* [WORK REQUEST]:
In the entries below, find the line with "野田市 (28, 270)" and the line with "千葉市美浜区 (148, 207)". Print those two and everything between them exactly, and nothing else.

* [SUPPLIED MATERIAL]:

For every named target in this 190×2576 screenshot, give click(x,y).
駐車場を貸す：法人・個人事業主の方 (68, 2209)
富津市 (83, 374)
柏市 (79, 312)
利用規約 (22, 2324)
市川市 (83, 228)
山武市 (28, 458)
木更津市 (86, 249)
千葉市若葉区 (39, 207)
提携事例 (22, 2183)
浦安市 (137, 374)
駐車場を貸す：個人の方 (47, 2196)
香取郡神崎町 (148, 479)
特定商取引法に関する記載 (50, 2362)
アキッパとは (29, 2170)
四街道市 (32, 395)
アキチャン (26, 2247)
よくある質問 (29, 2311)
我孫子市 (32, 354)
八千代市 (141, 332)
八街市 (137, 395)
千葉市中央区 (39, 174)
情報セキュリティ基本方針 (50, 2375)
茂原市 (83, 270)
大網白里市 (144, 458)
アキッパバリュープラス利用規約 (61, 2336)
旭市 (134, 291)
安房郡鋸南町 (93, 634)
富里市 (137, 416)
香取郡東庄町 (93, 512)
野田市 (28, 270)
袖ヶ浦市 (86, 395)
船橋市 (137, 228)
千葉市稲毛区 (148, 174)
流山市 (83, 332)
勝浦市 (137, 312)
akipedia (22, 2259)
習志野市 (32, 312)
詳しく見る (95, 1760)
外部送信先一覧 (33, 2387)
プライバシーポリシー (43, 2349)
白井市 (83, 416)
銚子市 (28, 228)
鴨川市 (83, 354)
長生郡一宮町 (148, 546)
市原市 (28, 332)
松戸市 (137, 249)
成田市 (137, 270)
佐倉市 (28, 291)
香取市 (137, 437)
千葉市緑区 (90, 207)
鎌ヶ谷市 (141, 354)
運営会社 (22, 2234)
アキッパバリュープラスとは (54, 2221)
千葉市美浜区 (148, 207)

---

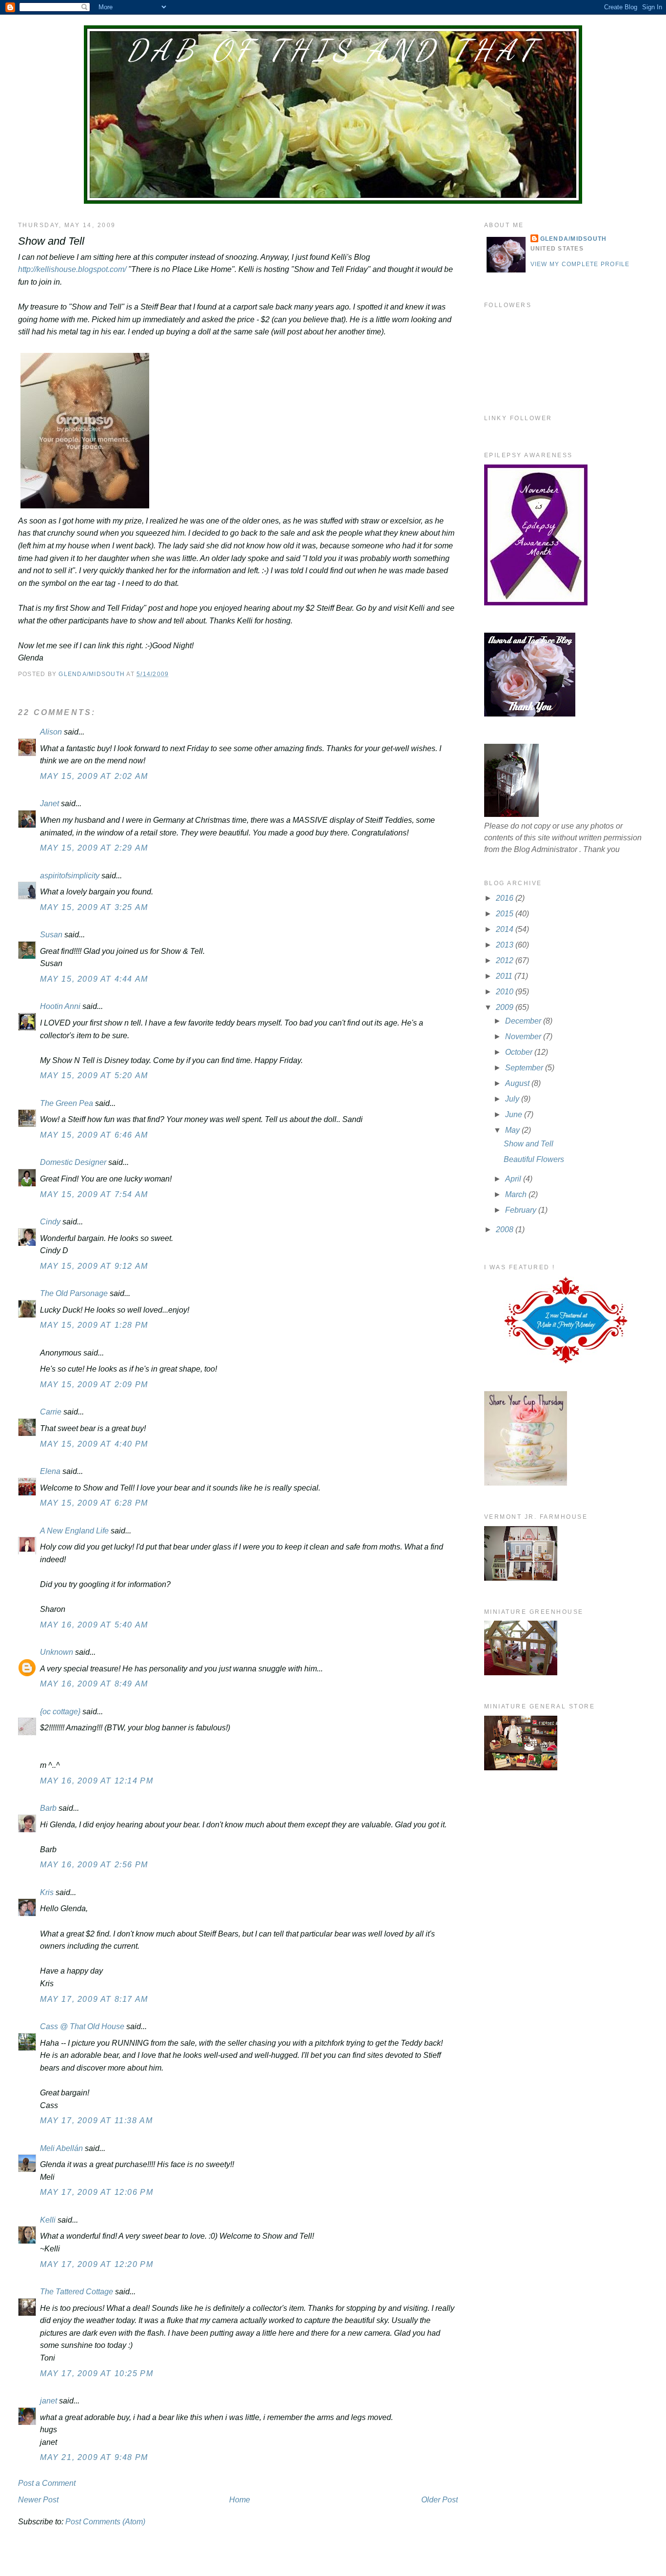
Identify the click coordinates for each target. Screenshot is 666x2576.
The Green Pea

* [RESPONSE FOR THIS EXERCISE]:
野田市 (28, 270)
袖ヶ浦市 (86, 395)
船橋市 (137, 228)
千葉市稲毛区 (148, 174)
流山市 (83, 332)
勝浦市 (137, 312)
akipedia (22, 2259)
習志野市 (32, 312)
詳しく見る (95, 1760)
外部送信先一覧 (33, 2387)
プライバシーポリシー (43, 2349)
白井市 (83, 416)
銚子市 (28, 228)
鴨川市 (83, 354)
長生郡一宮町 (148, 546)
市原市 (28, 332)
松戸市 (137, 249)
成田市 (137, 270)
佐倉市 (28, 291)
香取市 (137, 437)
千葉市緑区 (90, 207)
鎌ヶ谷市 (141, 354)
運営会社 (22, 2234)
アキッパバリュープラスとは (54, 2221)
千葉市美浜区 (148, 207)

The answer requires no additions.